The usual treatment for types I to IV are manipulation with (usually) or without fixation with temporary wires (designed by Kirschner – “K wires”) or using partially threaded screws (in large fragments / adolescents).

Acute injuries must be immobilised in an incomplete Plaster of Paris cast, called the ‘back-slab’, so as to allow some swelling from the fracture. Completed casts for acute injuries, tight casts, casts that are not moulded well or casts that have constriction rings can cause a dreadful entity called Compartment Syndrome, reducing the circulation and tissue perfusion in that affected limb.

The first treatment in suspected cases of compartment syndrome is to split the cast open down to the skin and elevation. Fracture positions or losing reduction is a negligible complication in these scenarios.

Fractured limbs must be immobilised and maintained in elevation to aid venous drainage and reduce swelling, thereby pain. 

Upper limbs: Broad arm slings, Bradford Slings or simply pillows where appropriate

Lower limbs: Braun frames, pillows or simply foot end elevation of the bed.

Injuries of and around the growth plate (physis) are managed with lower threshold for surgical manipulation (mobilising the fracture ends under general anaesthetic) and reduction (apposing the fracture ends). An exception to the rule is management of proximal humeral injuries (1% of childhood fractures), where the remodelling potential is the greatest and so most are managed without surgery.

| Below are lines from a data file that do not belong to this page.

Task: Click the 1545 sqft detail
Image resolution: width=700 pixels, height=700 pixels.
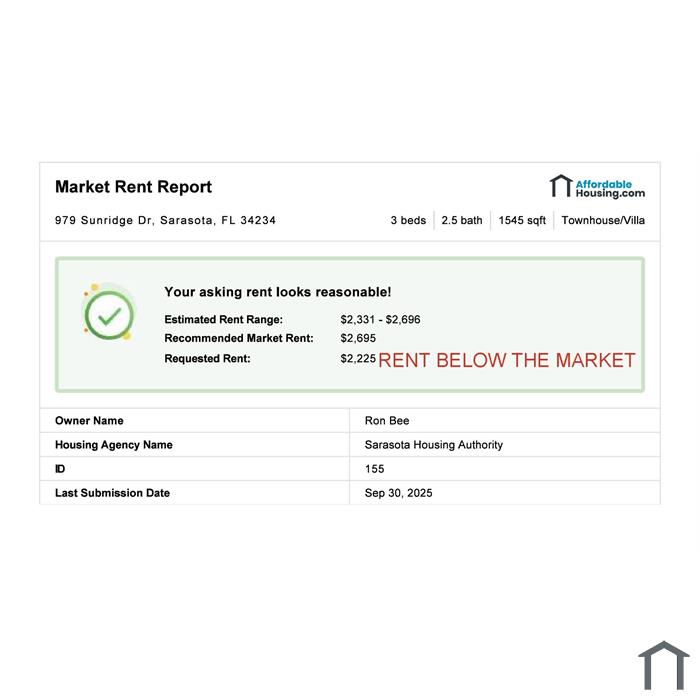Action: [x=522, y=220]
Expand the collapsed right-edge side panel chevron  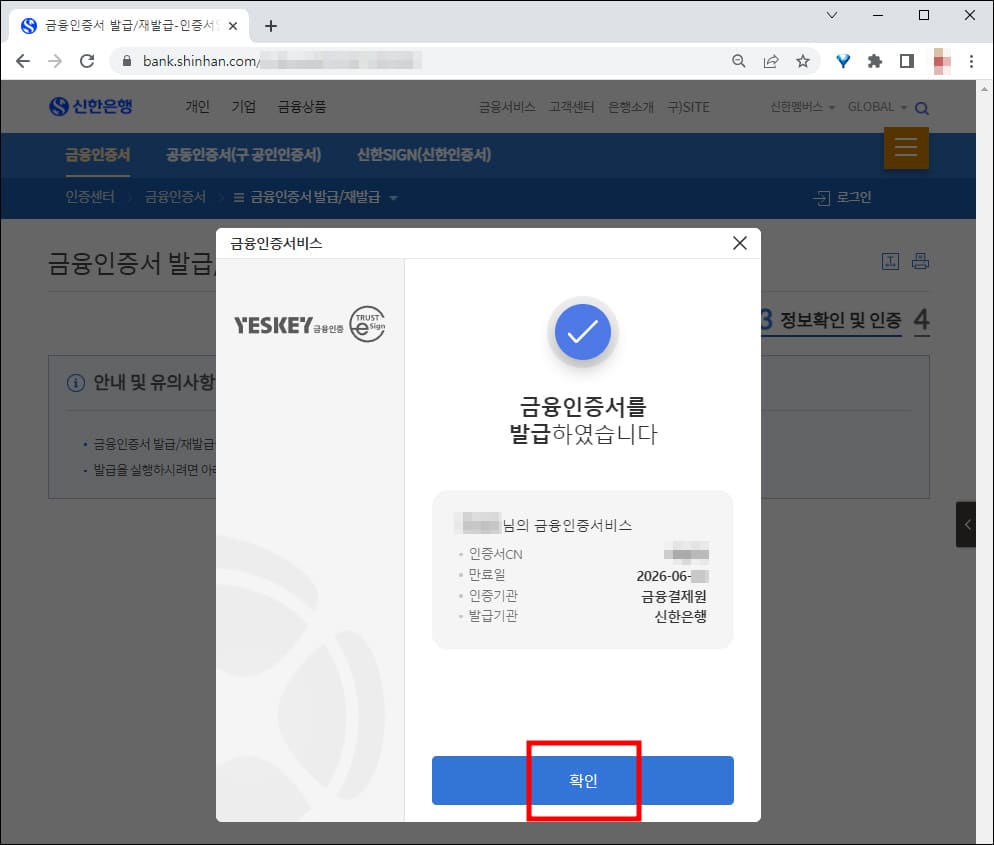[x=966, y=524]
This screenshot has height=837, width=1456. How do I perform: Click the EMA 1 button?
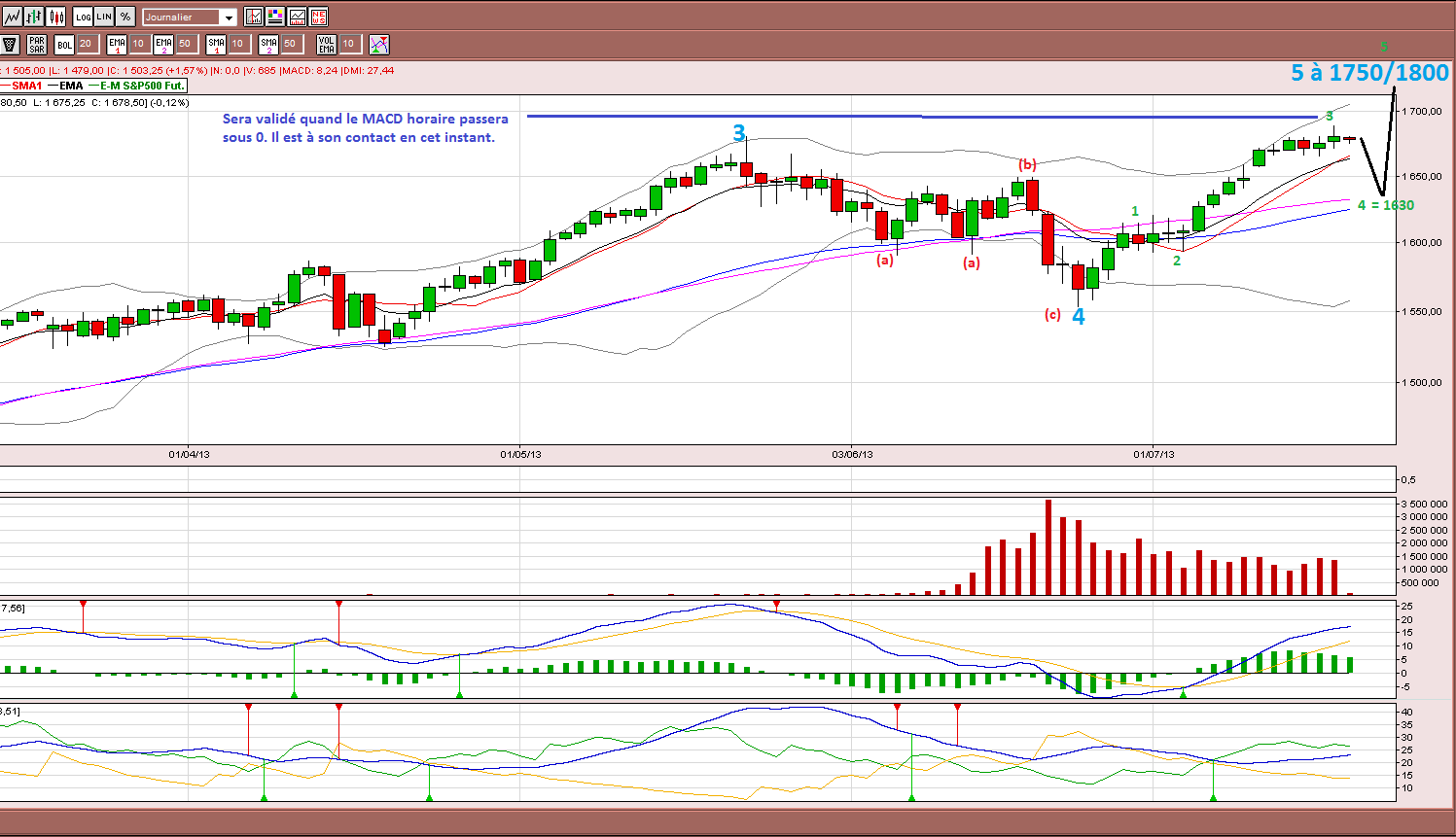(x=117, y=44)
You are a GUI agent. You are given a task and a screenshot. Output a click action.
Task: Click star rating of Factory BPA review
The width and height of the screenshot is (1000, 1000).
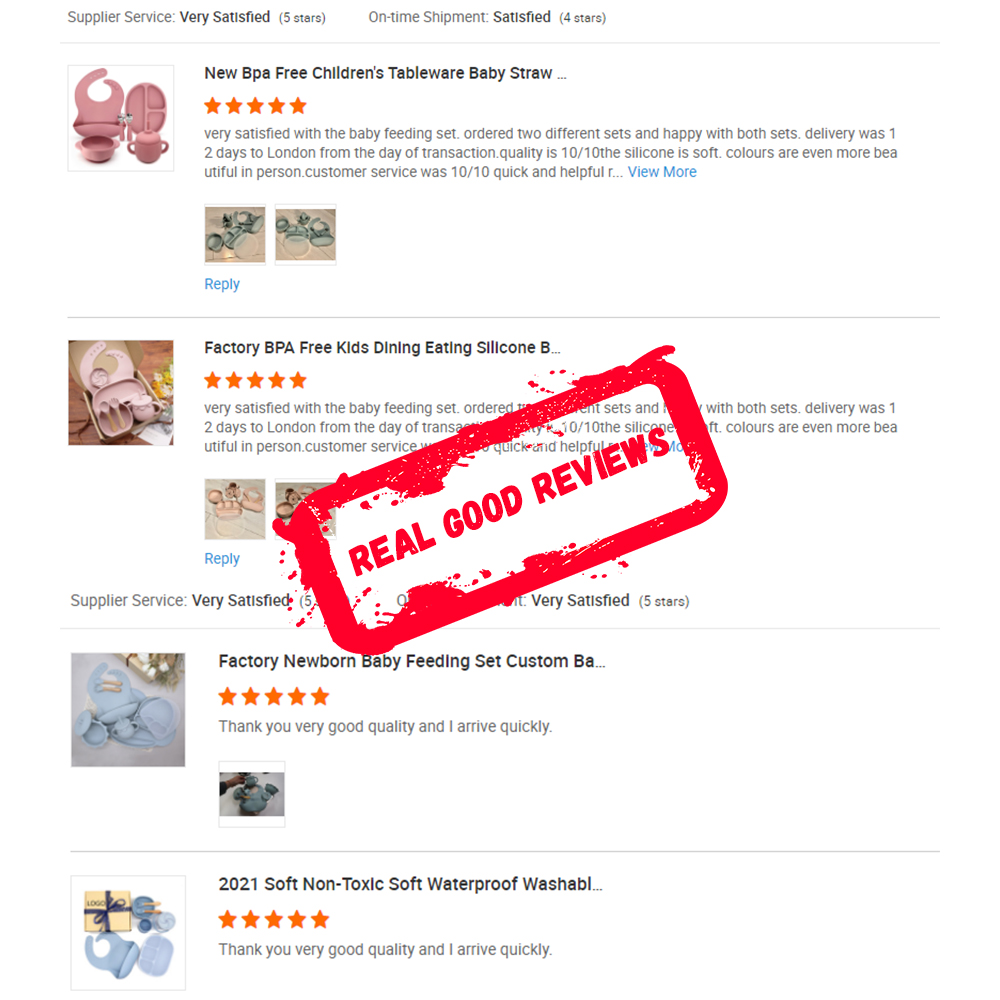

If there is a significant injury to a segment of physis, that segment stops growing, termed as growth arrest. The rest of the physis has a normal growth pattern resulting in a deformity. Growth arrest can be complete or partial. Complete growth arrest results in leg length discrepancy. Partial arrests can result in angular deformity or joint incongruity. Therefore surgically stopping the ‘normal’ growth of normal physis, at accurately calculated times, prevents say, an angular or a shortening deformity. There are skeletal predictive growth charts and tables available to predict the growth pattern and time the surgery.